> [What you need to do]:
Copy out each line of the material in which the word "agent" can be found.
•••
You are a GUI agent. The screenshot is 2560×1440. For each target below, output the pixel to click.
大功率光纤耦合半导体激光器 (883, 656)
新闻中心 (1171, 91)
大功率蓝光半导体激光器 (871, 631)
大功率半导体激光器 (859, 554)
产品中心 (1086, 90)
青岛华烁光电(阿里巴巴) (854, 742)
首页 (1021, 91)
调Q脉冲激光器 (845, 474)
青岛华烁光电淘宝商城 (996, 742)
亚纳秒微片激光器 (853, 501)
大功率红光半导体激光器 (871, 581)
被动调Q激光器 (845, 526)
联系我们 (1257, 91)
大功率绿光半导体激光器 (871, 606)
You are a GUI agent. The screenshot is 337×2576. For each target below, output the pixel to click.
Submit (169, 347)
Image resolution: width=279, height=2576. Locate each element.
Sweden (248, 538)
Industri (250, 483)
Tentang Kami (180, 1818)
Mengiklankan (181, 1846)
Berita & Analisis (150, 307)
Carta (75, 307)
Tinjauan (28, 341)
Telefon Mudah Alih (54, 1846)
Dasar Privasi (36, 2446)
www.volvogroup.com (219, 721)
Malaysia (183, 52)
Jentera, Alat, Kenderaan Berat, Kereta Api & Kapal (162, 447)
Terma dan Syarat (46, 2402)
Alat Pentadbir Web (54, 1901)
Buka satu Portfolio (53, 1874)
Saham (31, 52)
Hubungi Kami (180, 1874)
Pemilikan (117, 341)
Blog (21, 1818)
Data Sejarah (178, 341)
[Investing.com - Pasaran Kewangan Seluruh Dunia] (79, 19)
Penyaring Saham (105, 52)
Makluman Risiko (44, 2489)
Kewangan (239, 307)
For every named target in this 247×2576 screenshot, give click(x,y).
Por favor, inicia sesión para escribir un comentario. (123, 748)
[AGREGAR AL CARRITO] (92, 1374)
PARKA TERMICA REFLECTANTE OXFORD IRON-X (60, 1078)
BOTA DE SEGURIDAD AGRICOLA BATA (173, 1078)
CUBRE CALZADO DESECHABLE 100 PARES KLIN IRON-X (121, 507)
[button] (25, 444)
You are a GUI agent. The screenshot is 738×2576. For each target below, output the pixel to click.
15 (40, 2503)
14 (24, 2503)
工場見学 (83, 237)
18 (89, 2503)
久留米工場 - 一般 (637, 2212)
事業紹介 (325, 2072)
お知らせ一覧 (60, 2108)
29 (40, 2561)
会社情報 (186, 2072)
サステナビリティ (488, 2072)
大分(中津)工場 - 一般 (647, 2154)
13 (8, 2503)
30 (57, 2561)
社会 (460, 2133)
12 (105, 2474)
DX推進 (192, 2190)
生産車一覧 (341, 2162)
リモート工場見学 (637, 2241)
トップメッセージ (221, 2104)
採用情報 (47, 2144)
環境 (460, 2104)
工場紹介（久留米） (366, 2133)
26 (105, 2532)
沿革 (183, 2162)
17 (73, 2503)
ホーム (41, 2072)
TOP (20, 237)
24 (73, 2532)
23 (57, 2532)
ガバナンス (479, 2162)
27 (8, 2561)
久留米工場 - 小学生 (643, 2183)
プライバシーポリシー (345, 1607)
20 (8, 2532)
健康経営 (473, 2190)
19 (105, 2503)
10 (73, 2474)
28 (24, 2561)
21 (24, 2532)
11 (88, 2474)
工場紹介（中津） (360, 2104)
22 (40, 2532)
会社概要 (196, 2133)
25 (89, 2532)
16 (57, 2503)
•••
> [Solution to this exercise]:
You are a GUI agent. The screenshot is 2560×1440. For each target below, output the pixel to click.
You are a GUI agent. The screenshot is 337×2576. For each target below, output the pixel to click.
You are a GUI agent. The screenshot is 738×2576. For each target below, output the pixel to click.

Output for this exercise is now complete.